(Assigned task)
Could you echo back the rows verbatim, beginning at the line that contains "What do you see at coordinates (25, 12)" and continuing through the end of the rows?

(Records for this exercise)
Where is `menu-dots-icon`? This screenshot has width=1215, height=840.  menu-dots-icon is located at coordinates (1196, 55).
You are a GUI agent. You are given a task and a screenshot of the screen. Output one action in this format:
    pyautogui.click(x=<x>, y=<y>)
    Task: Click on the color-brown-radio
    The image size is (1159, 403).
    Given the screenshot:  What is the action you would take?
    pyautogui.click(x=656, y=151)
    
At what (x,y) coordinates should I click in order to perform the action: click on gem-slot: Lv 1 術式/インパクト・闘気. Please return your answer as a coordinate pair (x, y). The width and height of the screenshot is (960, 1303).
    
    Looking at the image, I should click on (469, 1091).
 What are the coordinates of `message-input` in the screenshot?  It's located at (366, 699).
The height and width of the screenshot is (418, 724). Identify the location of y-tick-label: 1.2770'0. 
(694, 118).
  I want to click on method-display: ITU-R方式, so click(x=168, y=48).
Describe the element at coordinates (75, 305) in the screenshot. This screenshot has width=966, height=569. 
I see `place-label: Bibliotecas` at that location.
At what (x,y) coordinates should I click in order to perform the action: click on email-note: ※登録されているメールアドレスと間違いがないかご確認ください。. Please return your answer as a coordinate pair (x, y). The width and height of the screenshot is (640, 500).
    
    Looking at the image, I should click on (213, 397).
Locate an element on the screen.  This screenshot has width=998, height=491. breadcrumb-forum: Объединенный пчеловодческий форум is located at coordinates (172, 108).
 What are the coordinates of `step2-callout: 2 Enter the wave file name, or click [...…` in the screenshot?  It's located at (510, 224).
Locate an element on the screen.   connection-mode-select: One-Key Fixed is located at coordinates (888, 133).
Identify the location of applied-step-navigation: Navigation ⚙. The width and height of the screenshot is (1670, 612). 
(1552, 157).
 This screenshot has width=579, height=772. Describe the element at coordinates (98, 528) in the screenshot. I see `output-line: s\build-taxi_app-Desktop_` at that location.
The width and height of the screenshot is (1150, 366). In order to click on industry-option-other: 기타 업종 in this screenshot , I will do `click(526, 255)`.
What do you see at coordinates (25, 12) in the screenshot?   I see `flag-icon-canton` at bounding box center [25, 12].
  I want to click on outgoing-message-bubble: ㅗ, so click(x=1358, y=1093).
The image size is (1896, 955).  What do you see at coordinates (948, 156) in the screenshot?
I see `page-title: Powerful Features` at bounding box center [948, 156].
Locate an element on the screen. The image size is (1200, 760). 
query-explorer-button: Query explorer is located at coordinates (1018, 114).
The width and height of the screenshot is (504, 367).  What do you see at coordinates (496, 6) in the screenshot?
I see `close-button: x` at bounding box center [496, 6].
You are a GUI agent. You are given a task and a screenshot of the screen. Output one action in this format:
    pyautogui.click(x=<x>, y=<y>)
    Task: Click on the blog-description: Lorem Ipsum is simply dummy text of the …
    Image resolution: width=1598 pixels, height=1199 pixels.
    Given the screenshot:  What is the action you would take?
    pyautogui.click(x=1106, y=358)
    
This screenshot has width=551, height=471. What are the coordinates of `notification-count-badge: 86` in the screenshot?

(Response below)
What do you see at coordinates (25, 12) in the screenshot?   I see `flag-icon-canton` at bounding box center [25, 12].
  I want to click on outgoing-message-bubble: ㅗ, so click(x=1358, y=1093).
The image size is (1896, 955).  What do you see at coordinates (948, 156) in the screenshot?
I see `page-title: Powerful Features` at bounding box center [948, 156].
Locate an element on the screen. The image size is (1200, 760). 
query-explorer-button: Query explorer is located at coordinates (1018, 114).
The width and height of the screenshot is (504, 367).  What do you see at coordinates (496, 6) in the screenshot?
I see `close-button: x` at bounding box center [496, 6].
You are a GUI agent. You are given a task and a screenshot of the screen. Output one action in this format:
    pyautogui.click(x=<x>, y=<y>)
    Task: Click on the blog-description: Lorem Ipsum is simply dummy text of the …
    Image resolution: width=1598 pixels, height=1199 pixels.
    Given the screenshot:  What is the action you would take?
    pyautogui.click(x=1106, y=358)
    
This screenshot has width=551, height=471. What are the coordinates of `notification-count-badge: 86` in the screenshot?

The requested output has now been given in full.